**Kutipan untuk Dibaca:**
Namun, sayangnya bagi penulis yang memang lebih banyak tumbuh bersama dominasi laki-laki. Berbagai cuitan atas laki-laki terhadap perempuan nyata adanya. Mulai dari cewek itu ribet, cewek itu beban, cewek itu lemah, dan berbagai perspektif lainnya muncul dari lelaki di sekitar membuat penulis tumbuh menjadi seorang perempuan yang berusaha untuk tidak menjadi perempuan yang memiliki berbagai karakteristik dari perspektif tersebut. Lantas, langkah apa yang sudah diambil?

1. Berusaha menjadi perempuan yang tidak lemah. Penulis pernah mencoba hal ekstrem dengan mengambil alih peran laki-laki sebagai protector yang seharusnya menjadi pelindung dengan cara membonceng teman laki-laki penulis dalam kondisi hujan dengan mantel hanya digunakan oleh teman lelaki penulis dan penulis yang mengendarai motor dalam kondisi hujan deras tanpa mantel (alibi teman lelaki penulis karena sakit padahal ada teman lelaki lainnya yang bisa menggantikan). Apa implikasinya? Penulis hanya dikasihani menjadi seorang perempuan yang tidak seharusnya mengambil peran protector dan dianggap sebagai seorang perempuan yang terkesan mudah dibodohi. Padahal penulis sengaja melakukan semuanya untuk melakukan uji coba untuk membuktikan perempuan bisa melindungi dan menjadi protector dalam kondisi tertentu. Nihil, dalam kondisi ini perempuan hanya akan dikasihani, bukan diapresiasi. Maka keputusan mengambil alih peran ini dari lelaki sepenuhnya salah.

2. Berusaha menjadi perempuan yang tidak ribet. Penulis beberapa kali mendengarkan celotehan teman lelaki penulis yang menggerutu karena pacarnya ribet, suka marah-marah, dan banyak hal lainnya. Maka, penulis mencoba menjadi sebaliknya. Setiap kali apapun yang berkaitan dengan kegiatan, biasanya teman-teman perempuan penulis bisa berjam-jam bersiap-siap dan berdandan, maka penulis selalu memangkas waktunya menjadi singkat atau berusaha untuk bersiap secepat kilat tanpa mempedulikan penampilan hanya agar tidak membuat menunggu teman yang sudah bersiap. Penulis juga selalu selesai bersiap dalam waktu 15 menit, misal teman penulis sudah mandi sejak 05.30 dan selesai bersiap pukul 06.15 maka penulis mulai mandi pukul 06.00 dan sudah siap pukul 06.15. Bukan hanya itu, penulis juga selalu menjadi orang pertama yang selesai bersiap ketika teman-teman lain masih berdandan dan selalu penulis yang menunggu. Apakah itu sudah dikategorikan sebagai tidak ribet? Tidak juga, pada akhirnya lelaki hanya melihat menggunakan matanya. Menjadi tidak ribet akan kalah dengan penampilan cantik yang dibuat oleh perempuan dengan persiapan selama berjam-jam itu.

**Cuplikan Data:**
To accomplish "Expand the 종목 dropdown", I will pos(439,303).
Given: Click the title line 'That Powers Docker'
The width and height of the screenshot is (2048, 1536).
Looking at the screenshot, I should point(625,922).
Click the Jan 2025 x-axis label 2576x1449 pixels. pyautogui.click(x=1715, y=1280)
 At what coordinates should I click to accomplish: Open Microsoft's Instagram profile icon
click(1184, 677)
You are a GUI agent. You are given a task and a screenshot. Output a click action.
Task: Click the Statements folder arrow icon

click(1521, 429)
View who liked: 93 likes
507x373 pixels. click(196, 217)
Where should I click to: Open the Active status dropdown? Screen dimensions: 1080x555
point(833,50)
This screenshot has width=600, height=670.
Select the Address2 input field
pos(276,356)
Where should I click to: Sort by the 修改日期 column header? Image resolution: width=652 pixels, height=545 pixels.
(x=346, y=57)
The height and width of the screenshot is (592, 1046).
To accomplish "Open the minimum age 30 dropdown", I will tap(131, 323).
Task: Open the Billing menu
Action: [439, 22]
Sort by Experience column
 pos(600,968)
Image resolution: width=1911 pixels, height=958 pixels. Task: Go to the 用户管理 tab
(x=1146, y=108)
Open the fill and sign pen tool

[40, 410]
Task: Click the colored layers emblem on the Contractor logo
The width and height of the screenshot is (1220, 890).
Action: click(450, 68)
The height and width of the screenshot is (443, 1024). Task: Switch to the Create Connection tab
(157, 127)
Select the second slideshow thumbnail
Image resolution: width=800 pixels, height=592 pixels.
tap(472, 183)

**Bagian Latihan:**
A. Menurut kutipan, pukul berapa penulis mulai mandi agar sudah siap pada pukul 06.15?
B. Salin persis bagian kutipan yang diawali kata-kata berisi "Namun, sayangnya bagi" dan diakhiri dengan "yang sudah diambil?".

**Jawaban yang Diharapkan:**
A. Penulis mulai mandi pukul 06.00.

B.
Namun, sayangnya bagi penulis yang memang lebih banyak tumbuh bersama dominasi laki-laki. Berbagai cuitan atas laki-laki terhadap perempuan nyata adanya. Mulai dari cewek itu ribet, cewek itu beban, cewek itu lemah, dan berbagai perspektif lainnya muncul dari lelaki di sekitar membuat penulis tumbuh menjadi seorang perempuan yang berusaha untuk tidak menjadi perempuan yang memiliki berbagai karakteristik dari perspektif tersebut. Lantas, langkah apa yang sudah diambil?